- Opening Delimiter -

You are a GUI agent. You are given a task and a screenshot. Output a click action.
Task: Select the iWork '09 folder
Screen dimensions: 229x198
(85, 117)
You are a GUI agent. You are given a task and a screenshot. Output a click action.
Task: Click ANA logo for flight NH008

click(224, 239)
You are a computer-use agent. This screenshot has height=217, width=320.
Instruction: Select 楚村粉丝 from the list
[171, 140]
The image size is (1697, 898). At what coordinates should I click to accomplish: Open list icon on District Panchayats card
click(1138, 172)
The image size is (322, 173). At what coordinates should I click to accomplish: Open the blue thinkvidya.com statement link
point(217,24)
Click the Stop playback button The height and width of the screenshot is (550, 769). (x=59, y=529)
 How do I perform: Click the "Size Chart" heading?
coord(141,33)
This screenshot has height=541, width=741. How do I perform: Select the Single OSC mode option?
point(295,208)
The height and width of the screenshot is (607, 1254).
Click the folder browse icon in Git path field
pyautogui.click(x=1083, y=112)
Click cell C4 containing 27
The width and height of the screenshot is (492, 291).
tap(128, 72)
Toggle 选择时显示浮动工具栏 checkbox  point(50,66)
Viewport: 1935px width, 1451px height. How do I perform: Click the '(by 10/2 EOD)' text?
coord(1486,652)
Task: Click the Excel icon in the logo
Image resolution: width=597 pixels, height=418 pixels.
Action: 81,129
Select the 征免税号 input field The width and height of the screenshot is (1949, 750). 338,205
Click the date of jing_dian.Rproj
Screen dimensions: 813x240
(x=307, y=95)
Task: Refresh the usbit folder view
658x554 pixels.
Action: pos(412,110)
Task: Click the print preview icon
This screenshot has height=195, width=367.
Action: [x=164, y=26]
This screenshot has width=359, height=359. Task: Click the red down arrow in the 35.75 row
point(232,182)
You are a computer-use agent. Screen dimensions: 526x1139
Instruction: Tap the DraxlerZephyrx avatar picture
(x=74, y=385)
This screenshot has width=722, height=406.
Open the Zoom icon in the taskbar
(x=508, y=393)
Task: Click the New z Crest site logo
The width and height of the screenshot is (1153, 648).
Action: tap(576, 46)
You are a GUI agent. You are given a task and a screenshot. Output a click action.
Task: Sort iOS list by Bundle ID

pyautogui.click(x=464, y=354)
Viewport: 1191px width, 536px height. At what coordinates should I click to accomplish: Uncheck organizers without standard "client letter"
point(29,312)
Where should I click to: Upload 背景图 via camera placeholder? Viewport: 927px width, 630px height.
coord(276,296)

- Closing Delimiter -

§ WORK REQUEST:
Which lines above run from the one containing "You are a computer-use agent. Screen" down to the one containing "Task: Click the New z Crest site logo"? Repeat exactly those, both ends included, and nothing else.

§ SOLUTION TO THE PROBLEM:
You are a computer-use agent. Screen dimensions: 526x1139
Instruction: Tap the DraxlerZephyrx avatar picture
(x=74, y=385)
This screenshot has width=722, height=406.
Open the Zoom icon in the taskbar
(x=508, y=393)
Task: Click the New z Crest site logo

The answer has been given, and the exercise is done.